Conservation or heritage shophouses are considered rare as there only roughly over 6,500 of such shophouses in Singapore. Built between the early-1800s and mid-1900s, not only are these heritage buildings rare, they continue to be an important part of Singapore's cityscape and serve as a link to the nation's past.
Shophouses are a great form of real estate investment because it gives investors a choice between residential and commercial use. Based on the Shophouses' colour-coded zoning system, investors can select Shophouses solely for commercial purposes (dark blue) or mixed-use (pink).
The hive of activity centred around shophouse transactions in Singapore has drawn the attention of many investors local and abroad. With transaction volume increasing year on year by more than 10 percent, in 2021 the real estate value of shophouses sold in Singapore had already exceeded $1 billion by the month of August.
Commercial shophouses are not subject to Additional Buyer’s Stamp Duty (ABSD) unlike residential real estate in Singapore where ABSD costs can add up to 25 percent to the overall price of a property. Massive appreciation in prices over the past five years have further reinforced the attractiveness of these shophouses as investment assets.
Conservation shophouses are limited in supply, have great historical value and come with their own unique story. They have a certain appeal to investors who are seeking to buy up defensive assets, particularly in times of uncertainty. The ability of these shophouses to retain their value ensures their resilience as a property asset over time.
A three-and-a-half-story shophouse at 93 Tanjong Pagar Road was sold for S$13.25 million last week, PropNex Realty has announced. The 99-year tenure property sits on a land area of 1,297 sq ft and has an estimated floor area of 4,180 sq ft.

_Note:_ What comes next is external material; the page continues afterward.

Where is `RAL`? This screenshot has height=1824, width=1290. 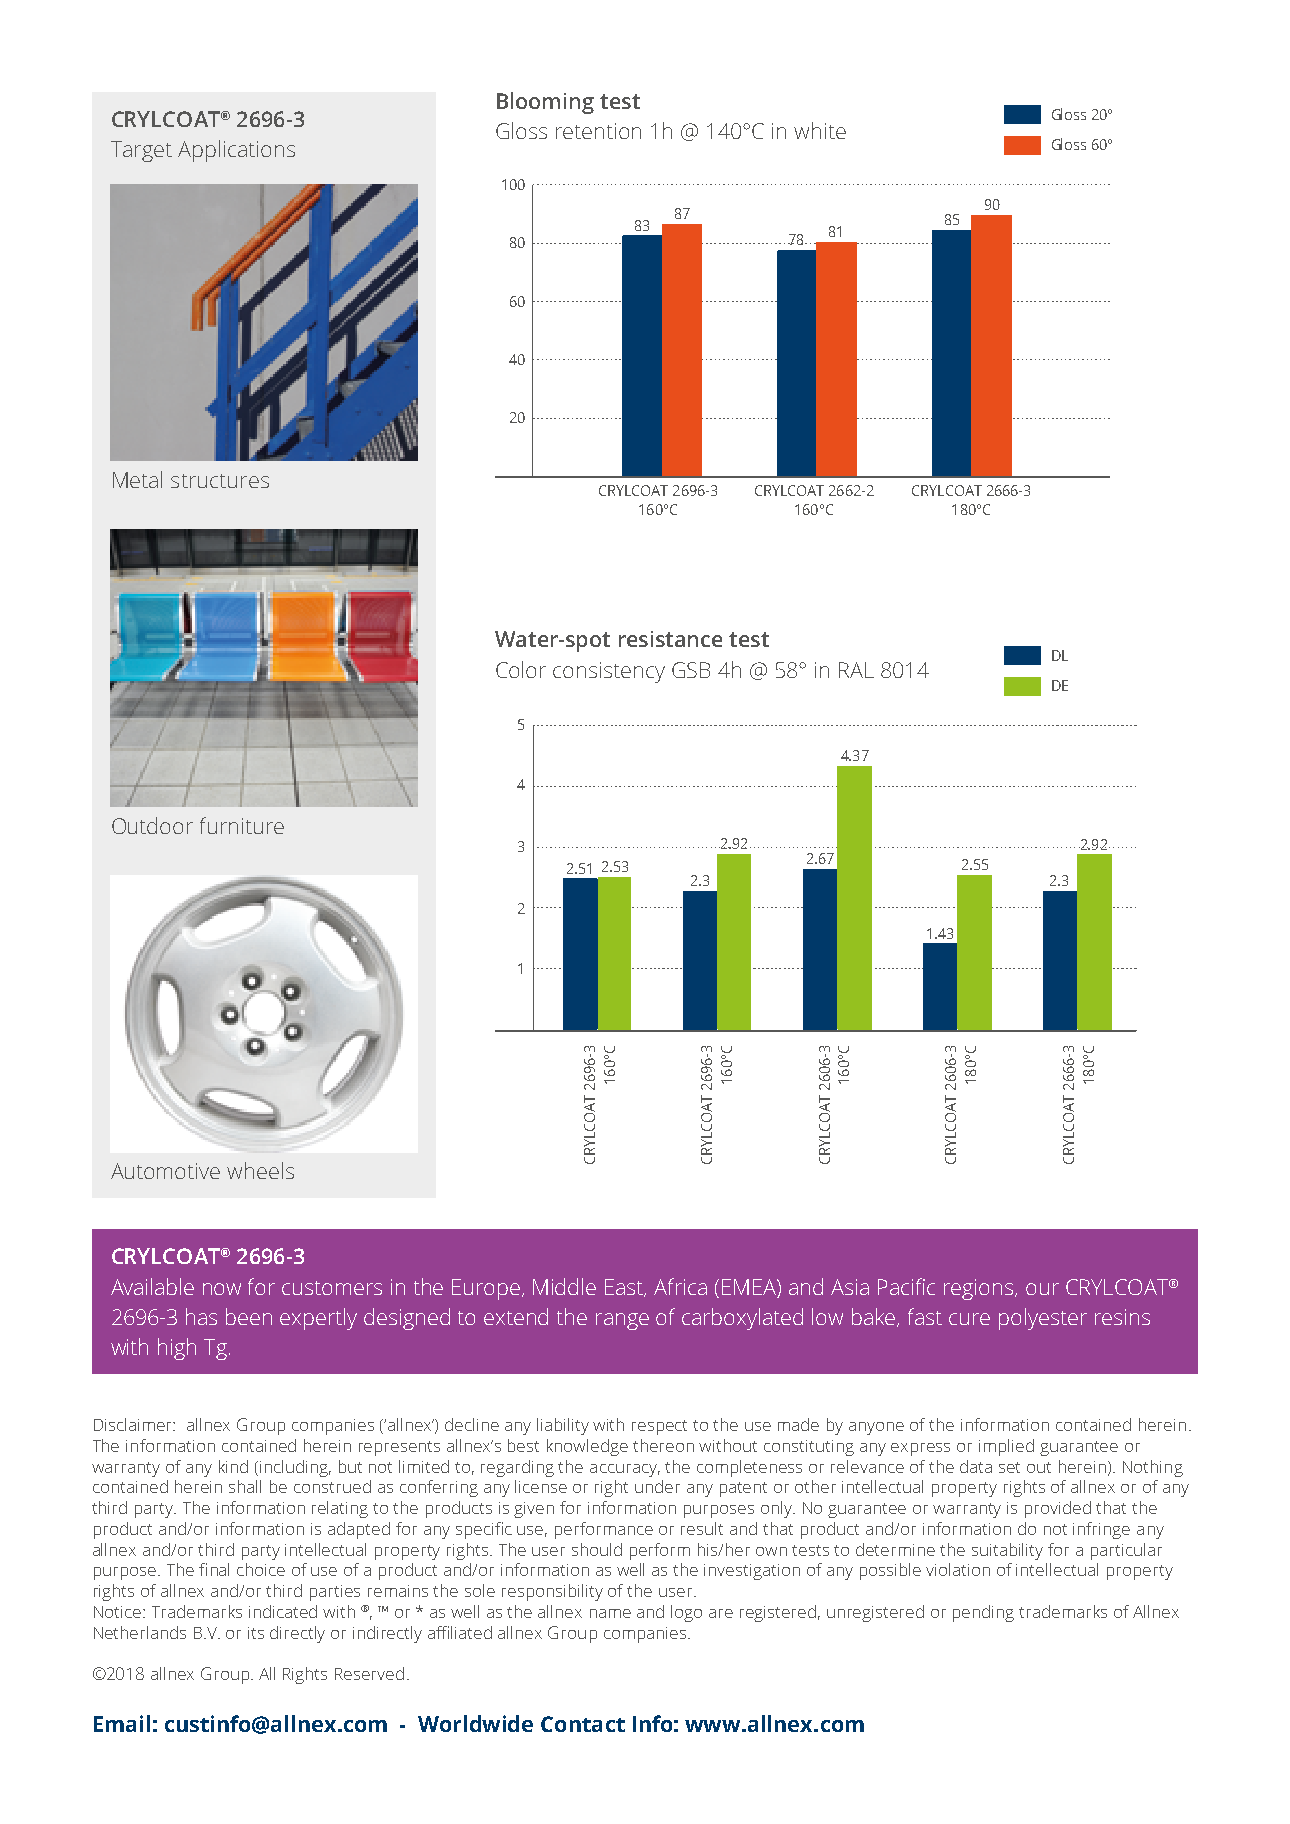 RAL is located at coordinates (856, 670).
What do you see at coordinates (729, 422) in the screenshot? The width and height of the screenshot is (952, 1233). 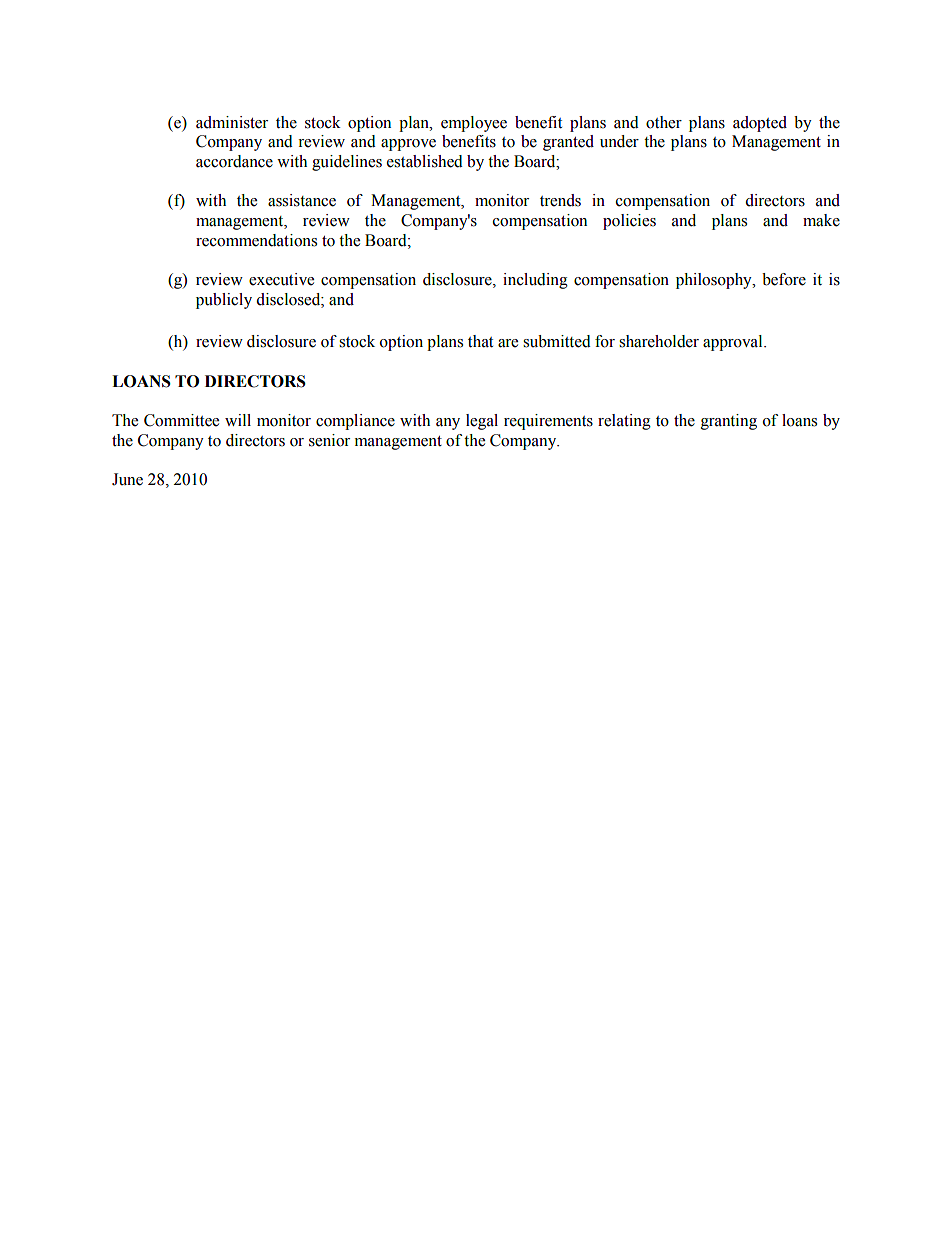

With only 3,000 shophouses in the CBD area, foreign buyers who are restricted from buying landed properties other than these commercial shophouses are possibly driving the demand. These CBD commercial shophouses are great investment opportunities as they offer capital preservation and appreciation as rental properties.
The first sign of vibrancy in the shophouse market was noted when 57 deals were closed in Q4 2020, up from the average of 30 deals in the previous three quarters. The sales momentum continued in 2021 bringing the total deals in the first eight months of the year to 166. At this rate, 2021 is on track to outperform the pre-pandemic high of 170 deals in 2018. Depending on the size of deals, there is a possibility that the total transacted value for 2021 – which stands at $1.132b at end-August – to match or exceed the value of $1.458b in 2018 (Figure 1).
As companies shift to flexible working and hybrid workplaces, the appeal of a commercial shophouse is that it offers owners more flexibility in how to market their use as compared to high-rise office buildings in Singapore’s Downtown Core. With a vibrant start-up scene, there is now a demand for office spaces that cater to a workforce that does not conform to the traditional pattern of 9-to-5 office hours.
Even larger multinational companies are moving out of traditional office buildings where the central air-conditioning shuts down in the evenings or on weekends, with additional costs incurred if an office tenant needs to use it outside a prescribed schedule. Many of them are now choosing to relocate to co-working spaces where they rent out an entire building that can be fitted to their requirements to cater to their modern-day hybrid workforce as Singapore enters a post-pandemic phase.
Buying a shophouse has become quite costly now because of the high demand where there are likely more buyers in the market compared to sellers. Many of the original owners prefer to hold on to these properties because they had purchased them more for their provenance value.